- [Exercise text]:
:::::

This became far more engrossing and complex than we first anticipated.

First we ordered Left 4 Dead's six campaigns from 1 to 6. Then we ordered Left 4 Dead 2's seven campaigns. Then we meshed the lists, creating a master list which I have decided to share with you, my handful of readers. Covering all thirteen levels in one post would make it far too long, so here I present the first four working up from the bottom of the list.

Because otherwise spending an hour discussing a single video game would be a waste of time, right?

Anyway, here they are, from worst to best in our opinion.

13. Crash Course

Crash Course is the second campaign in Left 4 Dead and also the shortest campaign in both games. It follows Survivors Bill, Francis, Louis and Zoey (pictured left to right on the poster) from the site of their crashed helicopter through the industrial outskirts of Fairfield, Pennsylvania. This campaign is filler in more ways than one. Added into the game as a DLC (Downloadable Content) after its original release to keep the game's fans happy while waiting for Left 4 Dead 2, Crash Course also fills in the story gap between No Mercy and Death Toll (both of which rank much higher on this list). Consisting of just two levels, the second of which is overly long to compensate, this campaign's industrial setting starts off as moody but quickly becomes monotonous and uninspiring. It's not a bad campaign, in fact it's arguably better than the next two on this list, but its length leaves it with very little to offer and that's what has put it on the bottom of the pile.  

12. Swamp Fever

Swamp Fever is the fourth campaign in Left 4 Dead 2. It follows the second group of Survivors, Coach, Ellis, Nick and Rochelle, as they navigate a shantytown and its swampy surrounds somewhere in the southern United States after the helicopter pilot that rescued them from Dark Carnival became Infected and they crashed (this is a deliberate mirror of the same situation from the first game). The gloomy, muddy forests and waterways of this campaign are confusing, making it the easiest one to get lost in, and the ramshackle shantytown walkways aren't much better. The swamp setting is meant to be fun but the appeal wears off after a while and it's a relief when you reach the plantation manor house where you make your final stand. At the end of it all the Survivors board their rescue boat tired, battered and muddy, and as a player you can't help but feel the same.

:::::

- [Requirement A]:
Answer these questions using the ranking of Left 4 Dead campaigns.
(i) How many campaigns does Left 4 Dead 2 contain?
(ii) Crash Course fills the story gap between which two campaigns?
(iii) In Swamp Fever, where do the Survivors make their final stand?
- [Requirement B]: Pick up the ranking of Left 4 Dead campaigns after its final sentence, and continue it in the same voice.

Collected data:
:::::

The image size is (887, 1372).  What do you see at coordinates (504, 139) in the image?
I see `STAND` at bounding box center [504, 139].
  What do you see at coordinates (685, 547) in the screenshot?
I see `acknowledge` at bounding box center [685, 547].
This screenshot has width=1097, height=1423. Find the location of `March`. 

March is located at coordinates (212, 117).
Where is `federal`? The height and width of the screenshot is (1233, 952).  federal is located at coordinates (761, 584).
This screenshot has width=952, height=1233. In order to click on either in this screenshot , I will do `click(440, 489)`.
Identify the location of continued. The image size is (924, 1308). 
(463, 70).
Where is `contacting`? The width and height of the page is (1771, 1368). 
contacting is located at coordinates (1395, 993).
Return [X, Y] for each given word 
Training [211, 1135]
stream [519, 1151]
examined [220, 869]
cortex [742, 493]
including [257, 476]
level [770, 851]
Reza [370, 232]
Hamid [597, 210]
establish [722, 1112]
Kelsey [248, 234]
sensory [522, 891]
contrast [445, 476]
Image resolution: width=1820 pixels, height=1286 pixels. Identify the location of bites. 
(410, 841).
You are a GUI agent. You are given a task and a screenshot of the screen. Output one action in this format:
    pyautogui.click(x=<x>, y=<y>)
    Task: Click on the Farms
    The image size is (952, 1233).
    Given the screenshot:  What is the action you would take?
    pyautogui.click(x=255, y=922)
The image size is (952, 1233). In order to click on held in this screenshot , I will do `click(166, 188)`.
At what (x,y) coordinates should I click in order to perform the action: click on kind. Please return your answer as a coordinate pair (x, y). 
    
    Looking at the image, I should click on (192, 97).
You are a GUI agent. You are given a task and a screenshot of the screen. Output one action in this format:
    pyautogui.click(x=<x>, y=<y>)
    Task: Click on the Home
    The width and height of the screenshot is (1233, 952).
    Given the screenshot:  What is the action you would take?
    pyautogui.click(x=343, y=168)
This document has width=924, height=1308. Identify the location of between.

:::::

- [Task response A]:
(i) Seven.
(ii) No Mercy and Death Toll.
(iii) At the plantation manor house.

- [Task response B]:
11. The Parish 

The Parish is the final level in Left 4 Dead 2. Coach, Ellis, Nick and Rochelle have reached their ultimate destination, New Orleans, and must make their way through the dilapidated streets towards a distant bridge. The echoes of Hurricane Katrina can be felt in this campaign's design, the buildings smashed and partially re-built, and unfortunately the city gets no reprieve as the ignorant military bomb the districts the Survivors are moving through to cover their retreat from the zombie-filled hellhole it has become. The constant bombing is a harrowing experience for players and this campaign like others at the bottom of this list quickly becomes repetitive, players having to move through one wrecked building after another. For monotony no campaign can beat The Parish, and the only reason it ranks above Swamp Fever is due to its saving grace, the legendarily difficult final level where the Survivors must cross a long bridge against an incoming horde of Infected. Surviving this level means winning Left 4 Dead 2 as a game and it certainly goes out with a bang, but in terms of campaigns Left 4 Dead 2 does not save the best for last. 


10. Dead Air 

Dead Air is the fourth campaign in the first Left 4 Dead and the campaign DeltaHax and I were playing when coming up with this list, making this a fitting place to end the first part of this post. Set in the city of Newburg, which is mostly on fire, Dead Air sees the original four Survivors cross the city to reach its airport where they hope to find aerial rescue. It is also one of the more challenging campaigns, featuring long levels, dangerous drops and a truly sadistic gauntlet section where players must fight their way through the airport terminal against a mass of incoming Infected. Dead Air is not a bad campaign. It's just tough in a way that makes us both unlikely to revisit it, and any gaming experience that puts the player off is a bad one.